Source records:
════════════════

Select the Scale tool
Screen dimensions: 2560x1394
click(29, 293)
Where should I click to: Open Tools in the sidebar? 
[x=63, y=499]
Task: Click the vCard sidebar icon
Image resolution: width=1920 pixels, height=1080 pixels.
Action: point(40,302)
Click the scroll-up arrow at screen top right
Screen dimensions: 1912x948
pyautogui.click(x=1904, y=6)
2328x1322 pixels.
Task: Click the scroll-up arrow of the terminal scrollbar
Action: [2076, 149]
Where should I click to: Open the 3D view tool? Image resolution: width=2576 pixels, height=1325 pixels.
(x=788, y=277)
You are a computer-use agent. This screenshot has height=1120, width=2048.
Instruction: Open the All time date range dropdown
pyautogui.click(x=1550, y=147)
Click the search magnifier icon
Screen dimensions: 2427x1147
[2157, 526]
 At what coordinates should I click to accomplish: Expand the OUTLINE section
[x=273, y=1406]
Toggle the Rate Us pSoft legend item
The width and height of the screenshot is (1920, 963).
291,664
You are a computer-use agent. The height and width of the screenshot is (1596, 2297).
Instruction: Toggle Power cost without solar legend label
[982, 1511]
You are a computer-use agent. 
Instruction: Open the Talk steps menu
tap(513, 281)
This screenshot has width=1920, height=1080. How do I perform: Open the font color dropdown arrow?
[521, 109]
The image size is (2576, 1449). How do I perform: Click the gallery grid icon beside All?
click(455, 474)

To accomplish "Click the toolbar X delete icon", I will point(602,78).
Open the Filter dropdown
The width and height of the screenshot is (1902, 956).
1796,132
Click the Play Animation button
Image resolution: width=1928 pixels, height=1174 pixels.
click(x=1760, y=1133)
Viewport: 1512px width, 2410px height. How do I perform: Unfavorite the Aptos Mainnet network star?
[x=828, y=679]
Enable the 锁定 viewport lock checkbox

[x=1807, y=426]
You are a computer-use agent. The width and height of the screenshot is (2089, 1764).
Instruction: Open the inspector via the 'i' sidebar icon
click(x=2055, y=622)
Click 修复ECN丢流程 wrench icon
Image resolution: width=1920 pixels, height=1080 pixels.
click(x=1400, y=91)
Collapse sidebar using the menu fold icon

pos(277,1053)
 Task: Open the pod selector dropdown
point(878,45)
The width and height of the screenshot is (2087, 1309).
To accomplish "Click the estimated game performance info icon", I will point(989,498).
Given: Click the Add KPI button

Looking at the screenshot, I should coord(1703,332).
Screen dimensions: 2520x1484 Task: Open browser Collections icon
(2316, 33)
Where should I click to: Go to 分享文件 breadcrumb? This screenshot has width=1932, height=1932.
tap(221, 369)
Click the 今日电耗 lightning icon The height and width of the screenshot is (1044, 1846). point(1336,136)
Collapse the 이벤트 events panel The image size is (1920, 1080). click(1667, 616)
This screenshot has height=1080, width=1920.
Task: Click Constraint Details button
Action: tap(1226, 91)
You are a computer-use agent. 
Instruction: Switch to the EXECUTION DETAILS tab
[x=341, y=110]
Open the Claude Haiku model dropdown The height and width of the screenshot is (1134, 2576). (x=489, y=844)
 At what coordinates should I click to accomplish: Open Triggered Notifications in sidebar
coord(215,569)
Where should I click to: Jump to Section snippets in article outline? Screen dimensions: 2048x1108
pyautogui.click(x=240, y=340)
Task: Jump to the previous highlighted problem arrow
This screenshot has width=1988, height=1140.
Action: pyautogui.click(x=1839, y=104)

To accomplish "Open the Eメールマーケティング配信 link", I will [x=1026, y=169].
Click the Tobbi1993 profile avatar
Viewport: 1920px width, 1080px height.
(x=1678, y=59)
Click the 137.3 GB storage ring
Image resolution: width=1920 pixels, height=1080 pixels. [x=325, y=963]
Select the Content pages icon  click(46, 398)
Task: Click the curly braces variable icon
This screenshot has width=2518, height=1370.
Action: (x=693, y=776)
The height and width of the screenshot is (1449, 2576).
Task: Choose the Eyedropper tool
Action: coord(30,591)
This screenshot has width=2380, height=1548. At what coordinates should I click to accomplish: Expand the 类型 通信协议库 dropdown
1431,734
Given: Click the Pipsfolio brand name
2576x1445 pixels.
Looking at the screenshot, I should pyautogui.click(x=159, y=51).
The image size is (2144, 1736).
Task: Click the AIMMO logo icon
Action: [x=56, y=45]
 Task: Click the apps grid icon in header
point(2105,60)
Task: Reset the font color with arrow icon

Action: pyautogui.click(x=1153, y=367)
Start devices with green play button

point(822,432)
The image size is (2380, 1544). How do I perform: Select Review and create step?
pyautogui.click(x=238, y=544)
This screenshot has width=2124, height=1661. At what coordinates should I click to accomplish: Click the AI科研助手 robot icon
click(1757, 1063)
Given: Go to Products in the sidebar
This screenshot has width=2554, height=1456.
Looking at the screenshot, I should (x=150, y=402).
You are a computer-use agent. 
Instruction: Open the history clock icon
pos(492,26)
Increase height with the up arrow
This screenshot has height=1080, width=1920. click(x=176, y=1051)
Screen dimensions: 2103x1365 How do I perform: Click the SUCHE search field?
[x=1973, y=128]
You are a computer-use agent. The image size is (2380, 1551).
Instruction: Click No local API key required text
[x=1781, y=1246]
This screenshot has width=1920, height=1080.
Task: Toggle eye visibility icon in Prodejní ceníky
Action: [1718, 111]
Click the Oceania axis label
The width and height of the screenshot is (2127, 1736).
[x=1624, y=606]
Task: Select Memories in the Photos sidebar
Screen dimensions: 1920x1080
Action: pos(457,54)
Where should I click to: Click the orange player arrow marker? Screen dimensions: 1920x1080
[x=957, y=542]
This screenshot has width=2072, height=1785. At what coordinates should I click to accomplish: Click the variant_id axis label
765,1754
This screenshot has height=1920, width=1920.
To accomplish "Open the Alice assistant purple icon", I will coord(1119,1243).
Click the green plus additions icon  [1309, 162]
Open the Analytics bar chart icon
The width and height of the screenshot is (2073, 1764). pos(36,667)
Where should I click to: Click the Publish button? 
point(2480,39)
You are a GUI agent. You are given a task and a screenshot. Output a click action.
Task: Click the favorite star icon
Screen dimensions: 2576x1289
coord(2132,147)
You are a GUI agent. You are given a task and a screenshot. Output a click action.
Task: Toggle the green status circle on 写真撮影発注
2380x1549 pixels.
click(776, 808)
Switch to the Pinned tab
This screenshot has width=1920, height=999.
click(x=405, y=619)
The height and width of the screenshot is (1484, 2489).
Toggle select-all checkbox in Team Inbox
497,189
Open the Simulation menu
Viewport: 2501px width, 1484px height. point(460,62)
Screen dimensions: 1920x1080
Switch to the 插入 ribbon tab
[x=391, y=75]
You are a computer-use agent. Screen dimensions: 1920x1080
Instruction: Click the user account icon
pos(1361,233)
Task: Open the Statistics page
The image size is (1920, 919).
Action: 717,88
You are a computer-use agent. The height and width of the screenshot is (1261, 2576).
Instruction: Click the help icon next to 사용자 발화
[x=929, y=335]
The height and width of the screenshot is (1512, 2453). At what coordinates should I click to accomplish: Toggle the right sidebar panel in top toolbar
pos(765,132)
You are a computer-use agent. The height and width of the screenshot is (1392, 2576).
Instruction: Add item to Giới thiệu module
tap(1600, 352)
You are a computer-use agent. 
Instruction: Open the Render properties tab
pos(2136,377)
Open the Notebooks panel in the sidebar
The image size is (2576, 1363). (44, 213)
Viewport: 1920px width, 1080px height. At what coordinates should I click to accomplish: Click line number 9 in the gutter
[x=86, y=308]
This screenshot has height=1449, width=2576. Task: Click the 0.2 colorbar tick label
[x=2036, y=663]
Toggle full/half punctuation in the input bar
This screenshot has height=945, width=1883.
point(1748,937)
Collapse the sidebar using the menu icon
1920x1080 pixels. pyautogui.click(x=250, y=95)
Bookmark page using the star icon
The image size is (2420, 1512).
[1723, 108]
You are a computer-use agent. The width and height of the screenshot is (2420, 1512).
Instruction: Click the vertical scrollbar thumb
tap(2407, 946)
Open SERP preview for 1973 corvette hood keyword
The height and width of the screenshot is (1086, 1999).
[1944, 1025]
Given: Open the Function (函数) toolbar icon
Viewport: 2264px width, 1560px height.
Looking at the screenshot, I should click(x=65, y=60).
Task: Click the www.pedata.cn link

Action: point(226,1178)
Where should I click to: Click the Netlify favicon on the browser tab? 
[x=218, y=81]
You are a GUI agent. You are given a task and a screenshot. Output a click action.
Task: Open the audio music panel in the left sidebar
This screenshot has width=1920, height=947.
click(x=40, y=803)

════════════════

* _Required action_: Please reproduce, exactly as they appear above, the lines from the line containing "Screen dimensions: 2520x1484" up to and including the line containing "Click the 今日电耗".

* _Your response_:
Screen dimensions: 2520x1484 Task: Open browser Collections icon
(2316, 33)
Where should I click to: Go to 分享文件 breadcrumb? This screenshot has width=1932, height=1932.
tap(221, 369)
Click the 今日电耗 lightning icon The height and width of the screenshot is (1044, 1846). point(1336,136)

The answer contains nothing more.